(Data entries)
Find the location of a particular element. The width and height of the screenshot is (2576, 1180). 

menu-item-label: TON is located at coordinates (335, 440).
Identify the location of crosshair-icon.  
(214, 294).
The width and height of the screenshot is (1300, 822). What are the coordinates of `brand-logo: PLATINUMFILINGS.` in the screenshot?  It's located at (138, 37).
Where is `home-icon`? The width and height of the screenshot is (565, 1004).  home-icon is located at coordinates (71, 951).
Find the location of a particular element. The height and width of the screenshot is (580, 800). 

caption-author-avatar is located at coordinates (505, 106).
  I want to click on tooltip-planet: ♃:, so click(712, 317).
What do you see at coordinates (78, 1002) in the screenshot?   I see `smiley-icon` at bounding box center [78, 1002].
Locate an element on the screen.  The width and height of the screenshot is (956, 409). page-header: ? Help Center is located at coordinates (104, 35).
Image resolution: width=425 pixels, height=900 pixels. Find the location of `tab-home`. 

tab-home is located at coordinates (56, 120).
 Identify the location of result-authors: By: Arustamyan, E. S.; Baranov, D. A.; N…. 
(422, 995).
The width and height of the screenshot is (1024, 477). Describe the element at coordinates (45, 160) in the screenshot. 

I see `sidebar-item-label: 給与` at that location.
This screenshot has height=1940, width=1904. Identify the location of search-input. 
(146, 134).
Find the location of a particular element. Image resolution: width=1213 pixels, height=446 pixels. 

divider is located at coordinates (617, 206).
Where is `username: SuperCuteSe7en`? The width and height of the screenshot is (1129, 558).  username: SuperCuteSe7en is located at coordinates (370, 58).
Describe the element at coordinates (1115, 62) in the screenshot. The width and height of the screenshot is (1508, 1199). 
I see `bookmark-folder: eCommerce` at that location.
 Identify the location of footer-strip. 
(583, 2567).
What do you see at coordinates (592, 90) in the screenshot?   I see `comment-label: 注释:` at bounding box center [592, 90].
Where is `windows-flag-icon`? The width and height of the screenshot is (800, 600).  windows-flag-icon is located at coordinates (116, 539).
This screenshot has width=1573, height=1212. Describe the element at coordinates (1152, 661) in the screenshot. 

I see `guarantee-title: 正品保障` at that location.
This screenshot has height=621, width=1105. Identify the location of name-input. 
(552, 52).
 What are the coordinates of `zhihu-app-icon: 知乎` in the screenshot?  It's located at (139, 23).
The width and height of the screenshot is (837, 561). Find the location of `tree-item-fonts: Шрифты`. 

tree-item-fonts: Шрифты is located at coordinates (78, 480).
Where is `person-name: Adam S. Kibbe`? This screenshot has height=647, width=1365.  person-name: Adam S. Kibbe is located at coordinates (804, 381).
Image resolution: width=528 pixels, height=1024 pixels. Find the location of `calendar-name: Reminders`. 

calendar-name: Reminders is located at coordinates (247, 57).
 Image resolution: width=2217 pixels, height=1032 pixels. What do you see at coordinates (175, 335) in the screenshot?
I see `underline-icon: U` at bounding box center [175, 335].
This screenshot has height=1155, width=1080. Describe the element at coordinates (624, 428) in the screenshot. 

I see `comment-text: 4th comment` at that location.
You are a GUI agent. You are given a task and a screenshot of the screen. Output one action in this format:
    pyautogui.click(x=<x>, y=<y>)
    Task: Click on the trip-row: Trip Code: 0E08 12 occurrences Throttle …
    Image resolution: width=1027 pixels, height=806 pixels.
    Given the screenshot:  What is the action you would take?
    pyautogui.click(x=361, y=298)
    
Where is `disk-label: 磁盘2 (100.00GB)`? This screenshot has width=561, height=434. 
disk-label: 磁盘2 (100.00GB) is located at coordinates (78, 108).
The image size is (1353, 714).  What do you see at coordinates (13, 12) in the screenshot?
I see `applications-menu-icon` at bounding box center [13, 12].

▶ Work order
Copy out, word for word, the stretch of the data from the line containing "has width=561, height=434." through the line containing "disk-label: 磁盘2 (100.00GB) is", including both of those lines.

▶ Response
Where is `disk-label: 磁盘2 (100.00GB)`? This screenshot has width=561, height=434. 
disk-label: 磁盘2 (100.00GB) is located at coordinates (78, 108).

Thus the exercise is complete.